SWOT analysis is a systematic evaluation of the organization’s resources and capabilities. Strength in SWOT analysis is connected to competitive advantages and distinguishing competencies of the company in its market environment. But weaknesses can be considered as limitations that can affect the progress of the company in a negative way. This evaluation includes identifying core competencies by considering special strengths which are superior to the competitors. The core competency is a special strength which gives an organization a competitive advantage and it may be found in special knowledge or expertise, superior technologies, efficient manufacturing technologies, or unique product distribution systems, among many other possibilities. Strategy formulation has an aim which is to form strategies that leverage core competencies for competitive advantage by constructing organizational strengths and minimizing the impact of weaknesses.

  1. Strengths: Strength of an operation is the first internal element of the SWOT analysis. The strengths cover what an operation does well. The strengths may be being low-cost producer or high quality product producer. It depends on the perspective.
  2. Weaknesses: The weakness of an operation is another internal element of the SWOT analysis. Examining weaknesses cover identifying what an operation does not do well. They must be examined from the internal and external perspective of the operation. Usually all operations, regardless of size or profitability have weaknesses.
  3. Opportunities: Opportunity is the first external element of the SWOT analysis. The opportunities cover any convenient situation in the business’s environment that the operation may gain an advantage form. The range can be from diversification and the use of new technologies to market trends and relationship developments. And usually all operations have some opportunities. It is important to analyze them well.
  4. Threats: Another element of the SWOT analysis is the external threats. All operations can face threats and the threats can range from lower international prices to key relationships that have some problems. The operation of the organization must take some actions to prevent the external threats.
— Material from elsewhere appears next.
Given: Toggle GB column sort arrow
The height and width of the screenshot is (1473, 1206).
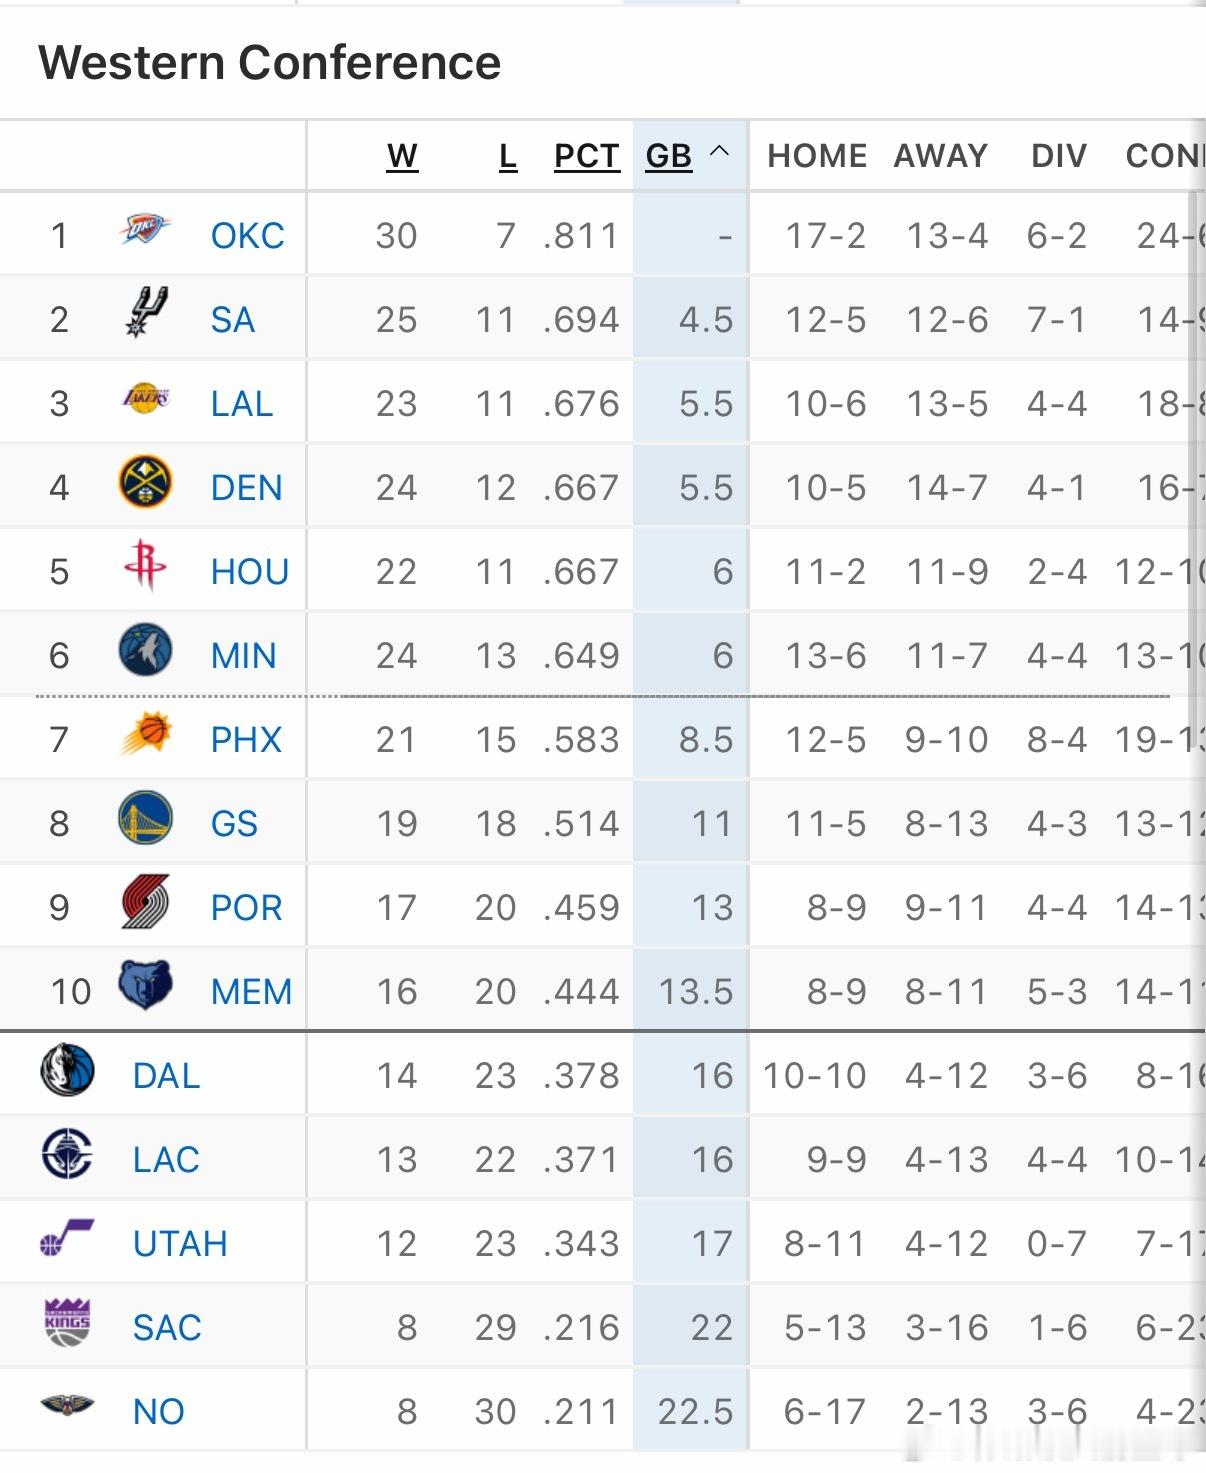Looking at the screenshot, I should point(719,153).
SWOT analysis is used as inputs to generate possible strategies. And next step is to decide these strategies after the identification and analysis of strengths, weaknesses, opportunities and threats.

SWOT Analysis Steps

As a first step in the development of a strategic planning system, business managers therefore commence with the identification and evaluation of these strategic factors which assist or hinder the company in reaching its full potential. Normally every company is confronted with a dynamic environment; the relative importance of a strategic factor will change constantly, so the SWOT analysis is correspondingly to be of a permanent nature. The list of strategic factors can be used as a point of departure for the actual strategic plan within a small or medium sized enterprise. It is a flexible instrument. The greatest advantage is that it helps managers of small and medium sized enterprises survey the different management areas, gain insight into the significance within the framework of the company, and accordingly initiate suitable actions.

Good performances within a company are the results of correct interaction of business management with its environment. This environment can be of either an internal or external nature. To operate successfully in this respect, the company must concentrate its future objectives on its strengths, while averting tendencies related to the companies weaknesses. To simplify the way that SWOT analysis usually used, there are to initial steps to follow:

  1. Internal Analysis: Examining the capabilities of organization. Carefully examining all strengths and weaknesses and drawing ideas from projects that have both successfully and unsuccessfully completed.
  2. External Analysis: Looking at the main points in the environmental analysis, and identifying those points that pose opportunities for organization, and those that pose threats or obstacles to performance. Carefully examining the market in which it intends to launch the product and analyze what the status of the competition.

Responding to internal strengths and weaknesses is therefore an essential component of the strategic management process. But success can only be achieved in this respect to the extent that one is familiar with the opportunities and threats resulting from the external environment. The recognition of the internal strengths and weaknesses, as well as external opportunities and threats, takes place on the basis of a study, which called SWOT analysis. Generally no standard list of crucial factors which apply for all companies exists because of the specificity of this set. Within the framework of this study, however, we chose to concentrate solely on the internal business environment. This therefore only concerns the identification of strengths and weaknesses.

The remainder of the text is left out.